Apparently A Beach Boys Song Was Supposed To Really Sound Like ‘Johnny B. Goode’

UNIVERSAL CITY, CA - DECEMBER 08: Singer Mike Love (C) of The Beach Boys performs at Hallmark's "Home & Family" at Universal Studios Hollywood on December 8, 2017 in Universal City, California. (Photo by David Livingston/Getty Images)

“Johnny B. Goode” by Chuck Berry “Goode” is regarded among the most influential classic rock tunes. Mike Love stated that the song influenced one of The Beach Boys’ tunes. Furthermore, Love explained why he chose the Beach Boys tune to be something about a teenage girl.

As The Beatles dominated the United States, The Beach Boys released a new single.

Love revealed the inspiration for one of his band’s songs in his 2016 book Good Vibrations: My Life as a Beach Boy. “On Feb. 3, 1964, even as The Beatles were sweeping America, we released a new single, conceived in a rather spontaneous fashion,” Love wrote. “The previous September, Brian and I were in a taxi in Salt Lake City, Utah, heading from a Holiday Inn to the airport.”

Love wanted to write a song about teenage years. “I told Brian that I thought we should write a song about that teenage experience of getting your driver’s license, borrowing your parents’ car, and then driving to see and be seen,” he wrote. “Fun, Fun, Fun” was the song in question.

 

Chuck Berry’s ‘Johnny B. Goode’ inspired the song.
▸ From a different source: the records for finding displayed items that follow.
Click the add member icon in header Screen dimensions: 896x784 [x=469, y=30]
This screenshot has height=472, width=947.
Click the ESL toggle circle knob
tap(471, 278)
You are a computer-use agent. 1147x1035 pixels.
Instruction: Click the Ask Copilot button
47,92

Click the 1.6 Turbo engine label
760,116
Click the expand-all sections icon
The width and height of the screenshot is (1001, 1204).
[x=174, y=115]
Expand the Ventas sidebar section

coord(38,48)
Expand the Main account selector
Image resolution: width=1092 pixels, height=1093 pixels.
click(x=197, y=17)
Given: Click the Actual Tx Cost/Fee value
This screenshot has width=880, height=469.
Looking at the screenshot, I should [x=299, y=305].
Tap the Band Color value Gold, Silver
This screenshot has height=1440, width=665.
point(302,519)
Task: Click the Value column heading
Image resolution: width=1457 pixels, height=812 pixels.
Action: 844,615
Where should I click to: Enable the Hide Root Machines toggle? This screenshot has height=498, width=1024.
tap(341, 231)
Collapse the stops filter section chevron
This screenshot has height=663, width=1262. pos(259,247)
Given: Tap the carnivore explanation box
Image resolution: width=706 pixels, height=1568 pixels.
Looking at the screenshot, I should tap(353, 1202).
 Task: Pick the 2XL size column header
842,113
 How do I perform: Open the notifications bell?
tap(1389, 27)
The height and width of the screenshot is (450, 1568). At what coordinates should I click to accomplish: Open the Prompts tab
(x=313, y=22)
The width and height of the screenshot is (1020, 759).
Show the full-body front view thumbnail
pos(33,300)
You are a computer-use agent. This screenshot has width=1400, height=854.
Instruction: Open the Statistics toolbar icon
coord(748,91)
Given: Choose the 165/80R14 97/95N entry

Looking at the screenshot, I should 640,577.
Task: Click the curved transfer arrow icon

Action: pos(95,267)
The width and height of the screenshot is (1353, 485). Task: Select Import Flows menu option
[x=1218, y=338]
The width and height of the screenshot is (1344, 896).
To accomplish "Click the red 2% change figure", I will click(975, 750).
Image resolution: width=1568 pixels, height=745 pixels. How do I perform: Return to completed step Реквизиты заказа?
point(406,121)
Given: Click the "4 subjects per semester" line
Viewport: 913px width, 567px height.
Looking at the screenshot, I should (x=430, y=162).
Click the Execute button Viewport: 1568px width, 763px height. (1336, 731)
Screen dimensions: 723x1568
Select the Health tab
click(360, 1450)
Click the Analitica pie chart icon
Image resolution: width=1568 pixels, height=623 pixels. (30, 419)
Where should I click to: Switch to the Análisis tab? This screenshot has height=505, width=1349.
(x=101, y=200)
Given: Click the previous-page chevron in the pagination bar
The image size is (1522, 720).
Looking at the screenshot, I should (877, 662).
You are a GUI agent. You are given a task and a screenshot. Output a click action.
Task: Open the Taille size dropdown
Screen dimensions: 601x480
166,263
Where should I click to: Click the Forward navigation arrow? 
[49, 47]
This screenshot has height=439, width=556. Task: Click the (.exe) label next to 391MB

Love believed the composition should be about a teenage girl.“But instead of a teenage boy doing it, I had this image of a great-looking girl in a hot car, and she tells her father one thing to borrow the car but then does something else,” he wrote. “We unspooled the idea further.”

Love chose to be motivated by Berry. “We thought it should be up-tempo, with a Chuck Berry opening guitar riff (like that in ‘Johnny B. Goode’), and because we were in Southern California, the girl should not be taking her ‘father’s car’ but her ‘daddy’s car,’” he said.